Three memorials, a few books on the Great War, and a forgotten nickname live on to remind Bengalis of World War I, writes Soumitra Das
The Glorious Dead may as well have been forgotten. Nobody can miss the Cenotaph opposite the All India Radio building and adjacent to the Netaji statue. Across the road, in an island has been erected of late a shoddier monument to policemen. This column in the Maidan unveiled in 1921 by the Prince of Wales, who later became Edward VIII, is simple, dignified and massive, and has often been compared with a Lutyens design. It is almost a replica of the Cenotaph in Whitehall in London. Made of blocks of stone, it resembles dun-coloured exposed brick. It has no ornamentation apart from the two wreaths on either side. Two bronze soldiers with lowered heads stand guard at its approach. They are painted black.
Calcutta Police is in charge of this monument built with public subscription. Saplings have sprouted on top of the monument. Cream groove lines are painted across the wreaths as on the rest of the shaft. It is one of the three monuments erected in three different locations of the city in the first half of the last century in the memory of the thousands of Indians who were killed in the Great War which erupted on July 28.

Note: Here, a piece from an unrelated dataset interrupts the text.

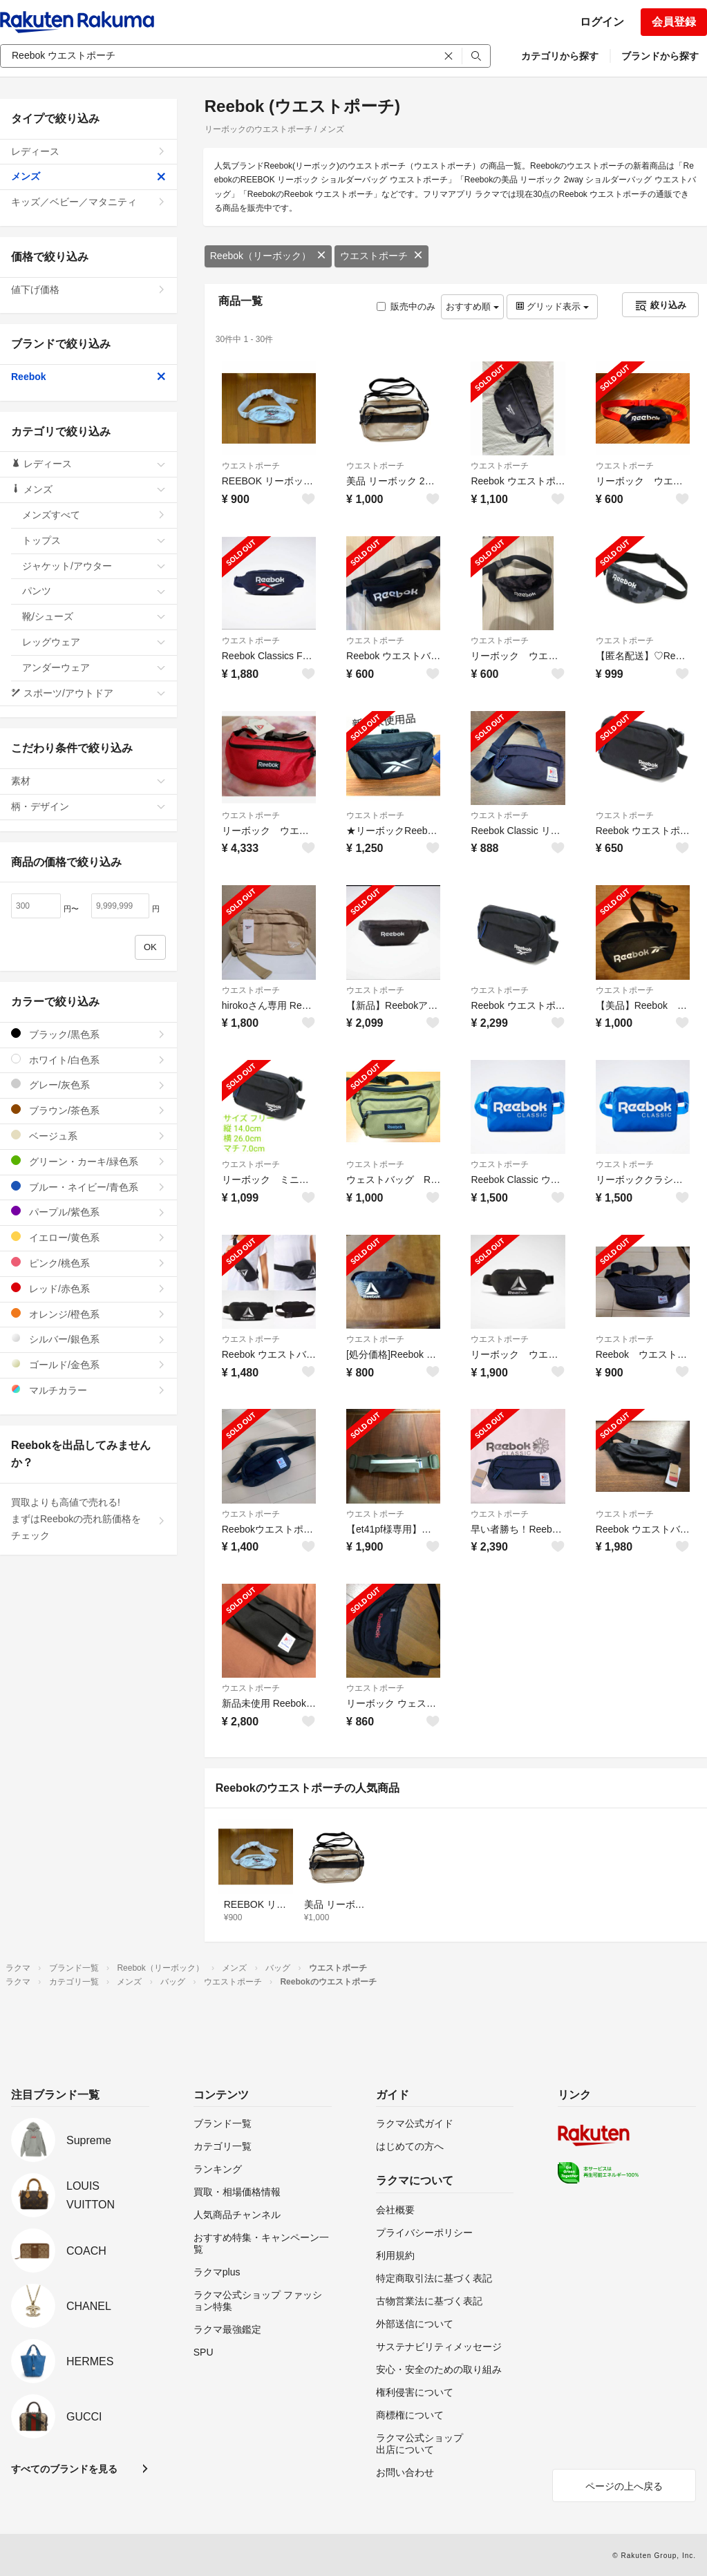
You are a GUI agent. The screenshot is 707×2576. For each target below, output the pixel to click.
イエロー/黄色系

Bengalis were not among the “martial races” favoured by the British when they recruited sepoys for the battle. Yet, at one time, many middle-class Bengali boys used to be named Palton. Some of them may have been born long after World War I was over, but memories of the Bengal Regiment formed at that time lingered, and even more vivid were the photographs of Kabi Nazrul Islam looking gallant and smart in full military uniform. The “warrior poet” never saw action, but like many young men of his time with romantic notions about war, Nazrul joined the regiment attracted by the posters exhorting youths to join the army.
He was in Class X at the time, and was sent for training for three months to Nowshera in the Punjab province of Pakistan. Nazrul was in the regiment for three years when he started writing both verse and prose and some of his popular songs and ghazals, which were among his first works to be published. He also started taking lessons in Persian and Urdu from a Punjabi maulvi, who was his senior in the regiment. After this perfervid literary, if not martial activity, Nazrul returned home.